従来、プロジェクタから投射される光を反射して画像を表示する反射型スクリーンとしては、可視部波長領域のすべての光を反射又は散乱する、波長特性のない、白地のスクリーンが用いられている。この白地のスクリーンでは、画像に関係のない光(外部光)がスクリーンに入射した場合、画像と同様に反射又は散乱される。その結果、外部光が画像に重なって観察者の目に入り、画像のコントラストを劣化させる原因になる。
このため、プロジェクタから白地のスクリーンに画像を投射する場合には、外部光を制限した暗室内で投射するのが一般的である。しかしながら、画像表示が暗室内に限定されることは、スクリーンを用いる表示システムの有用性を著しく損ない、用途を大きく制限することになる。また、暗室内で投射したとしても、スクリーンからの反射光が暗室内で散乱されてスクリーンに再入射する光、外部から漏れてくる光、及び非常灯など暗室内に残存する光等の外部光の反射によって、画像のコントラストは低下し、画像の暗黒部をスクリーン上で真の暗部として表示することができない。
また、CRTプロジェクタや液晶プロジェクタ等には、赤(R)、緑(G)、青(B)の3原色光をスクリーンに投射し、スクリーン上で混色して各種の色を表示するプロジェクタがある。このようなプロジェクタにおいては、用いられる各3原色光のスペクトル半値幅(FWHM)が60〜100nmと広いため、表現できる色度図上の色再現範囲が狭くなり、正確な色調を再現することが難しいという問題がある。
このような状況から、特定の可視光を反射する、波長特性を持つスクリーンが提案されている(例えば、特許文献1等を参照)。前記波長特性を持つスクリーンでは、表面に、可視光のうちの3原色光近傍の狭い波長領域の光のみを選択的に反射する反射層が設けられ、その厚み方向下部に、反射層を透過してきた可視光を吸収する吸収層が設けられている。上記のスクリーンに画像を表示する場合には、プロジェクタ等から、赤(R)、緑(G)、青(B)の3原色光をスクリーンに投射し、スクリーン上での混色によって種々の色をもつ画像を形成する。これら3原色光は、スクリーンに設けられた反射層によって反射され、観察者の目に届き、画像として知覚される。

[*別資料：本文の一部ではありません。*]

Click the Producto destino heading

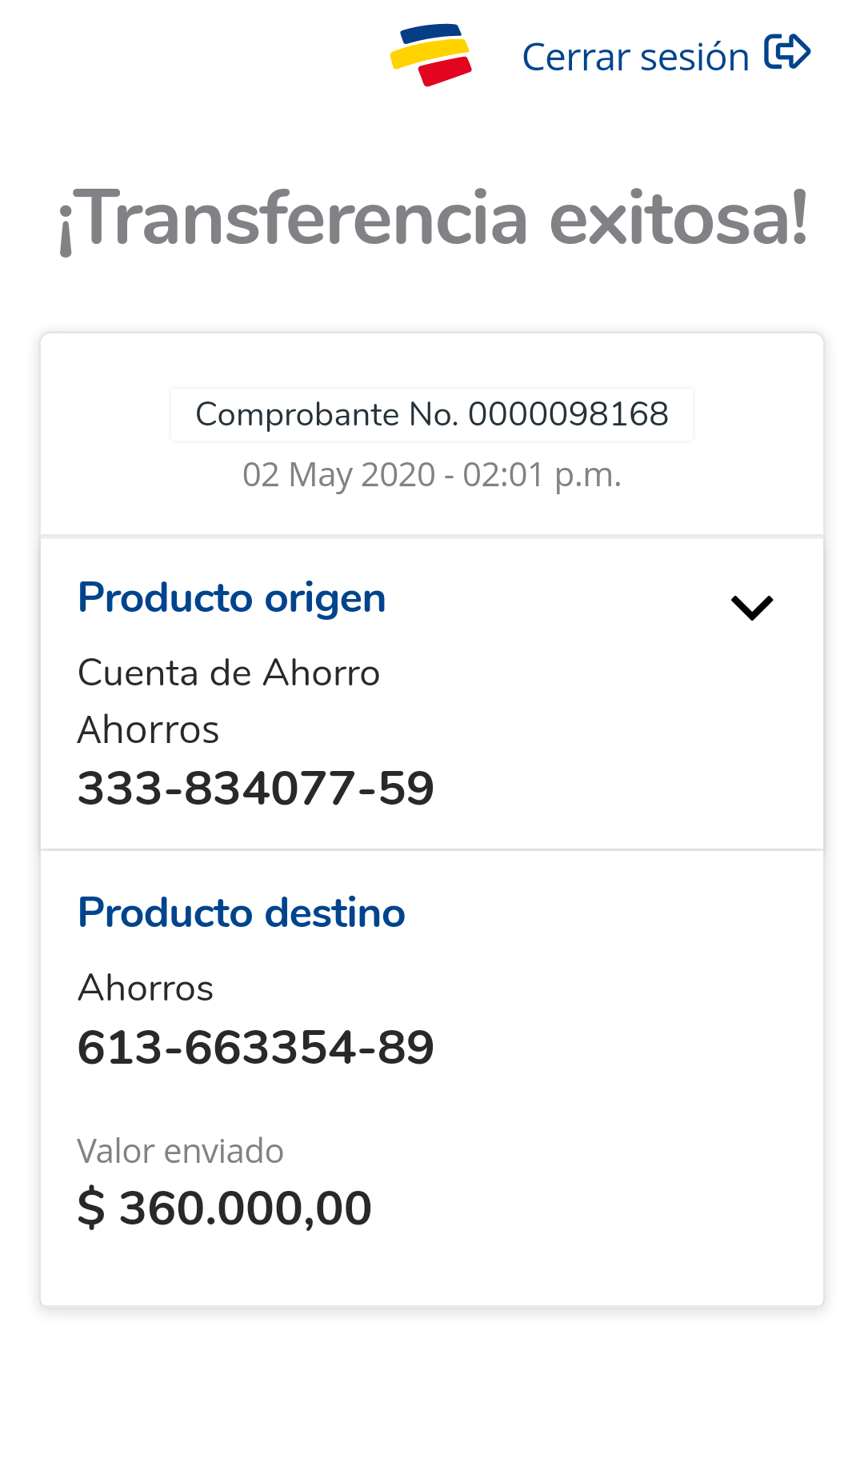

一方、外部光には様々な波長の光が含まれていて、その大部分は、反射層が反射できる3原色光近傍の波長領域を外れた光である。このため、上記のスクリーンに外部光が入射しても、その大部分は反射層によって反射されず、吸収層に吸収されるので、外部光が画像に重なって観察者の目に入ることはほとんどない。この結果、外部光によるコントラストの劣化がわずかになり、画像の暗黒部をスクリーン上に真の暗部として表示することができる。また、照明のある室内や野外等、暗室外でのスクリーン表示も可能になる。

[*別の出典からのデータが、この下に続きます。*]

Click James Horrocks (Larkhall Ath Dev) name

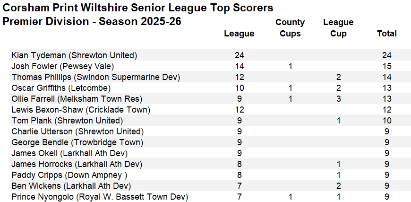[x=77, y=164]
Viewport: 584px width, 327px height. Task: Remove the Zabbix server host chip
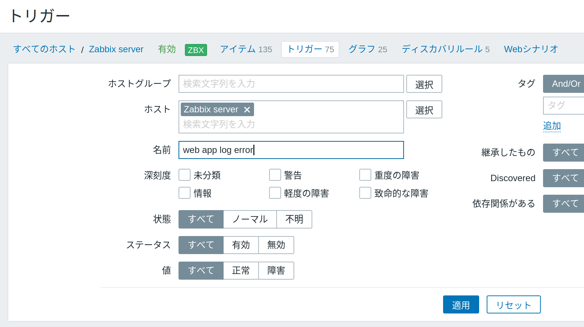pos(247,109)
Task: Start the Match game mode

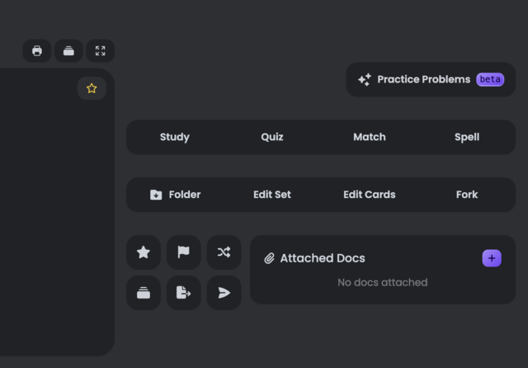Action: (370, 137)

上記のように、特許文献1記載のスクリーンは、スクリーン自体が波長によって光を選別するフィルタとしての作用を示すので、次に記す理由で、画像の色再現性も改善される。すなわち、CRTプロジェクタや液晶プロジェクタから出射される各3原色光のスペクトル半値幅は、上述したように広い。しかし、これらの光が上記のスクリーンに入射すると、3原色光とその近傍の狭い波長領域の光のみが選択的に反射され、これら以外の光はすべて吸収される。この結果、スクリーンから反射される各3原色光は、スペクトル半値幅の狭い、色純度の良い光に改善される。したがって、これらの3原色光の混色によって形成される画像の色再現範囲は拡大し、色調もより正確に再現される。
特開2003−330119
ところで、前記特許文献1記載のスクリーンでは、特定の波長領域の光のみを選択的に反射する反射層として、1μm以下の微粒子を自己組織化により規則的に配列した微粒子層(いわゆるフォトニック結晶層)を基材の表面に形成しており、したがって、この微粒子層を形成する技術が、特性を左右する鍵となる。

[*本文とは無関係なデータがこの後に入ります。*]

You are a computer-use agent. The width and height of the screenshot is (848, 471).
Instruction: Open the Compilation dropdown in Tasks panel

従来、例えばプロジェクタスクリーン用にシリカ微粒子でフォトニック結晶を作製する場合、基材には、例えばマット加工した黒色ポリエチレンテレフタレートフィルムを用いている。しかしながら、マット加工した黒色ポリエチレンテレフタレートフィルムの水に対する接触角は70度程度であり、水に対する親和性が十分とは言い難く、形成される微粒子層において結晶性が不十分となり、平坦性も損なわれるという問題がある。
前記問題を解消するために、例えば基材上に紫外線反射シリカ微粒子を下塗りしてから赤色、緑色、青色の各色の光を反射する微粒子層を形成することも行われているが、結晶性に関しては十分とは言えず、また、紫外線反射シリカ微粒子からなる下塗りとの界面で剥離するおそれもある。また、スクリーンサイズを1枚のフィルムで作製するには、高価な大型設備が必要になる等の問題もある。
本発明は、このような従来の実情に鑑みて提案されたものである。すなわち、本発明は、例えば引き上げ法により微粒子層を基材上に形成する場合に、メニスカス力を強めることができ、欠陥のない結晶性に優れた微粒子層を形成することが可能な微粒子層の形成方法及びスクリーンを提供することを目的とする。また、本発明は、微粒子層の不用意な剥離の心配がなく、信頼性の高い微粒子層を形成することが可能な微粒子層の形成方法及びスクリーンを提供することを目的とする。さらに本発明は、例えばプロジェクタスクリーン用等の用途において、面積の大きな微粒子層を小型の設備で簡単に作製することができる微粒子層の形成方法及びこの微粒子層を有するスクリーンを提供することを目的とする。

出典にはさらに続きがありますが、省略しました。